Texte intégral
COUR D'APPEL D'AIX-EN-PROVENCE
Chambre 4-8a
ARRÊT D'IRRECEVABILITÉ D'APPEL
DU 26 SEPTEMBRE 2024
N°2024/331
RG 23/02083
N° Portalis DBVB-V-B7H-BKYLM
Société [4]
C/
URSSAF PACA
Copie exécutoire délivrée
le 26 Septembre 2024 à :
-Me Isabelle RAFEL, avocat au barreau de TOULOUSE
- URSSAF PACA
Décision déférée à la Cour :
Jugement du Pole social du Tribunal Judiciaire de Marseille en date du 04 Janvier 2023,enregistré au répertoire général sous le n° 18/3355.
APPELANTE
Société [4], demeurant [Adresse 2]
représenté par Me Isabelle RAFEL de la SCP VIDAL-NAQUET AVOCATS ASSOCIES, avocat au barreau de TOULOUSE substituée par Me Virginie VOULAND, avocat au barreau de MARSEILLE
INTIME
URSSAF PACA, demeurant [Adresse 1]
représenté par Mme [Y] [J] en vertu d'un pouvoir spécial
*-*-*-*-*
COMPOSITION DE LA COUR
En application des dispositions de l'article 945-1 du code de procédure civile, l'affaire a été débattue le 27 Juin 2024, en audience publique, les parties ne s'y étant pas opposées, devant Madame Audrey BOITAUD DERIEUX, Conseiller, chargée d'instruire l'affaire.

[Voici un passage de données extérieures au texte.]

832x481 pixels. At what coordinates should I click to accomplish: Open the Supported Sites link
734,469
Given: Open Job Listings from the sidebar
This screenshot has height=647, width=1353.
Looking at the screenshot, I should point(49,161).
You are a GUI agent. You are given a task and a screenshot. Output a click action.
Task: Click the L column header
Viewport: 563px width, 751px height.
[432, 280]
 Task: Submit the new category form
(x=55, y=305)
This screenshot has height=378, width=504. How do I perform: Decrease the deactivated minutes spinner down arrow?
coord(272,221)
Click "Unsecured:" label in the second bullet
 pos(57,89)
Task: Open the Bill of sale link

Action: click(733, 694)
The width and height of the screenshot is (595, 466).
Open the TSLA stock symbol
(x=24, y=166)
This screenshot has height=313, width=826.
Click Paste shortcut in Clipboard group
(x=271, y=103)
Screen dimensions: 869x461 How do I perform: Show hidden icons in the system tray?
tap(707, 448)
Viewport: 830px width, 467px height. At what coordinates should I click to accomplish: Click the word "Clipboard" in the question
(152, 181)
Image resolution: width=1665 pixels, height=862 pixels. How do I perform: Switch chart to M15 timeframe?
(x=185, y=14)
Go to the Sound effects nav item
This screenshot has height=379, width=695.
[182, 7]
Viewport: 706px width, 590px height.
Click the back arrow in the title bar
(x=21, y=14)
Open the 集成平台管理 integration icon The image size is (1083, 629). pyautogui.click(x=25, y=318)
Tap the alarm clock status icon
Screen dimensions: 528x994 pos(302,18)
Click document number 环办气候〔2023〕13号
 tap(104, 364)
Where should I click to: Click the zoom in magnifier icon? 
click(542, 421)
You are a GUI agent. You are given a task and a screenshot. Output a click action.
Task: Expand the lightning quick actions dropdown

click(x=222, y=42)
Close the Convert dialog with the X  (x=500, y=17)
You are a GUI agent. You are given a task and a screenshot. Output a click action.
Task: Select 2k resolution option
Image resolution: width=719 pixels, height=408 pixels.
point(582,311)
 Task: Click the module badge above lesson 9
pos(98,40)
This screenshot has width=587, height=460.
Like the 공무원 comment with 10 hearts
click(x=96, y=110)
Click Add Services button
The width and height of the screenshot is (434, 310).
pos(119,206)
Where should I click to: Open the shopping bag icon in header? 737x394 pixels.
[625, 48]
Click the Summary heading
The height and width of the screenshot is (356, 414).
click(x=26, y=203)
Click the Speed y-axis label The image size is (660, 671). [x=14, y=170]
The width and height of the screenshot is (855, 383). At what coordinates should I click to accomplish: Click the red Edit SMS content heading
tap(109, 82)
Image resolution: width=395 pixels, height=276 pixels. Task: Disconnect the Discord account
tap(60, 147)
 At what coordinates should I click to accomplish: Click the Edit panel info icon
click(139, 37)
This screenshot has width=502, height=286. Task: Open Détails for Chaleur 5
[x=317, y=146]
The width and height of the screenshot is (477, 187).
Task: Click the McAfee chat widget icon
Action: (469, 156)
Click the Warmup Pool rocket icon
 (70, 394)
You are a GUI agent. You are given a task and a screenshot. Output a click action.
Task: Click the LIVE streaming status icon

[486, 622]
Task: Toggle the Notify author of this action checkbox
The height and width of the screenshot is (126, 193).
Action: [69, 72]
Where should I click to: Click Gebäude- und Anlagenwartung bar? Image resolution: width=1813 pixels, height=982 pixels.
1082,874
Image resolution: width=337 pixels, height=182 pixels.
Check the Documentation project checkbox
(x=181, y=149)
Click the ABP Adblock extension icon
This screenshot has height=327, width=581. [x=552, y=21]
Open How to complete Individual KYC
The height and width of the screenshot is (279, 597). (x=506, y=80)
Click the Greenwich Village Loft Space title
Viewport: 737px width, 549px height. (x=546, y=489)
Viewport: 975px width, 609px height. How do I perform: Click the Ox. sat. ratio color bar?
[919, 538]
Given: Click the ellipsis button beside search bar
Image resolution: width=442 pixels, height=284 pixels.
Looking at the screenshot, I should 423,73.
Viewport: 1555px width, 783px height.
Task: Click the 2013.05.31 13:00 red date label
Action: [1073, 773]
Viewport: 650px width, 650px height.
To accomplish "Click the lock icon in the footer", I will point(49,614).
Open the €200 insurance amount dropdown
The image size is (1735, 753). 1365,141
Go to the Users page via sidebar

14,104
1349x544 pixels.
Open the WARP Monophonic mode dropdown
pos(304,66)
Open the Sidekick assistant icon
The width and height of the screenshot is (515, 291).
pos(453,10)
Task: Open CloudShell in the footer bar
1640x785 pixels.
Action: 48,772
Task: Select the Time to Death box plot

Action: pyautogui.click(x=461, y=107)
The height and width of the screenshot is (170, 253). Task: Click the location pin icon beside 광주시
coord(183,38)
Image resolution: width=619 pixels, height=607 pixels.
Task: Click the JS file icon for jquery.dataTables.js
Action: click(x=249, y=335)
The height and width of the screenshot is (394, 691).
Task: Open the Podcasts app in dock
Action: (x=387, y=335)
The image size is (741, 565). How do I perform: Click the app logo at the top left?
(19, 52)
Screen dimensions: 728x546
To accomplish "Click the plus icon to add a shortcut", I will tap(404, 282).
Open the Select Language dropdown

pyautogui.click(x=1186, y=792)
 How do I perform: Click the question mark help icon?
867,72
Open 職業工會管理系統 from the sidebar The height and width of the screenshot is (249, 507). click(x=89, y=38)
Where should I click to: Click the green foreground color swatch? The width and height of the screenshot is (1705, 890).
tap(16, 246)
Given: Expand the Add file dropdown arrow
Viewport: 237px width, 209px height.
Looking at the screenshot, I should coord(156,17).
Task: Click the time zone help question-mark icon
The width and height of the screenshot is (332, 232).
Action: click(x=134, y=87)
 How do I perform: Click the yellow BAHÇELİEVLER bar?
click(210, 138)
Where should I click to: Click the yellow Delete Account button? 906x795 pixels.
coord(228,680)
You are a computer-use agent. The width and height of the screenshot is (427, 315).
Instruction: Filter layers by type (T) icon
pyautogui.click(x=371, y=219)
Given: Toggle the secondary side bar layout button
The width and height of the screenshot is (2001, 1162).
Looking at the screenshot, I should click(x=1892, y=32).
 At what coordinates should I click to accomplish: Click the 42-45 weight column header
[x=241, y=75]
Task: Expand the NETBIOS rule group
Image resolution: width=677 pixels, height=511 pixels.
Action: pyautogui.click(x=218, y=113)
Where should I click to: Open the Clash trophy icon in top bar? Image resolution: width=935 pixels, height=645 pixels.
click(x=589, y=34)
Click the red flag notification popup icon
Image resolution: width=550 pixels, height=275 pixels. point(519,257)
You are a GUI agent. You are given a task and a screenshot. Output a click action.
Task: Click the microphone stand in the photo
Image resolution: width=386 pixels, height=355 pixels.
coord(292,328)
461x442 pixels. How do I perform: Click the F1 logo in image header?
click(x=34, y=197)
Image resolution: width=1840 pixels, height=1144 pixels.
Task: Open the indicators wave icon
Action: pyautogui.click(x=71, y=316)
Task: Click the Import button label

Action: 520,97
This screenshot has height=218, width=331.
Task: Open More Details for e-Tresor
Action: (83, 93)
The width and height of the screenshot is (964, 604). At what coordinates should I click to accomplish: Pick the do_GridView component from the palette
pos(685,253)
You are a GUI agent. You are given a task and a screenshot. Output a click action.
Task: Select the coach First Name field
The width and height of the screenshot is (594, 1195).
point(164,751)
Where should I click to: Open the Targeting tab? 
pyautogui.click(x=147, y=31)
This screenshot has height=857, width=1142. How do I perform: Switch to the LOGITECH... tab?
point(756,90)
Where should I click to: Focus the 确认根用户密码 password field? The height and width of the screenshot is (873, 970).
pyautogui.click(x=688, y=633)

Ce magistrat a rendu compte des plaidoiries dans le délibéré de la Cour composée de :
Madame Emmanuelle TRIOL, Présidente de chambre
Madame Audrey BOITAUD DERIEUX, Conseiller
Monsieur Benjamin FAURE, Conseiller
Greffier lors des débats : Madame Florence ALLEMANN-FAGNI.
Les parties ont été avisées que le prononcé de la décision aurait lieu par mise à disposition au greffe le 26 Septembre 2024.
ARRÊT
CONTRADICTOIRE
Prononcé par mise à disposition au greffe le 26 Septembre 2024
Signé par Mme Emmanuelle TRIOL, Présidente de chambre et Mme Séverine HOUSSARD, greffier auquel la minute de la décision a été remise par le magistrat signataire.
* * * * * * * * * *
La SARL [4] a fait l'objet d'un contrôle de l'application des législations de sécurité sociale, d'assurance chômage et de garantie des salaires sur la période des années 2014, 2015 et 2016, par les inspecteurs du recouvrement de l'union de recouvrement pour la sécurité sociale et les allocations familiales de Provence Alpes Côte d'Azur (URSSAF PACA), à l'issue duquel une lettre d'observations lui a été notifiée le 4 septembre 2017 portant sur un redressement de 70.737 euros.
Le 12 octobre 2017, la société a formulé des observations, auxquelles les inspecteurs du recouvrement ont répliqué par courrier du 22 novembre 2017 en ramenant le montant du redressement à 47.026 euros.
Par lettre datée du 21 décembre 2017, l'URSSAF PACA a mis en demeure la société [4] de lui payer la somme de 54.045 euros dont 46.032 euros de cotisations et 8.013 euros de majorations de retard.
La société a formé un recours devant la commission de recours amiable et, à défaut de réponse, a élévé celui-ci devant le tribunal de grande instance de Marseille par requête expédiée le 12 juin 2018.
Par jugement rendu le 4 janvier 2023, le tribunal, devenu pôle social du tribunal judiciaire de Marseille a:
- déclaré recevable le recours de la SARL [4] à l'encontre de la décision implicite de rejet de la commission de recours amiable de l' URSSAF PACA relative à la contestation de la mise en demeure n°63447973 du 21 décembre 2017,
- déclare que le litige est devenu sans objet suite à l'annulation de ladite mise en demeure par courrier de l'URSSAF PACA en date du 22 novembre 2018,
- débouté la SARL [4] de ses demandes plus amples ou contraires,
- condamné l'URSSAF PACA aux dépens de l'instance.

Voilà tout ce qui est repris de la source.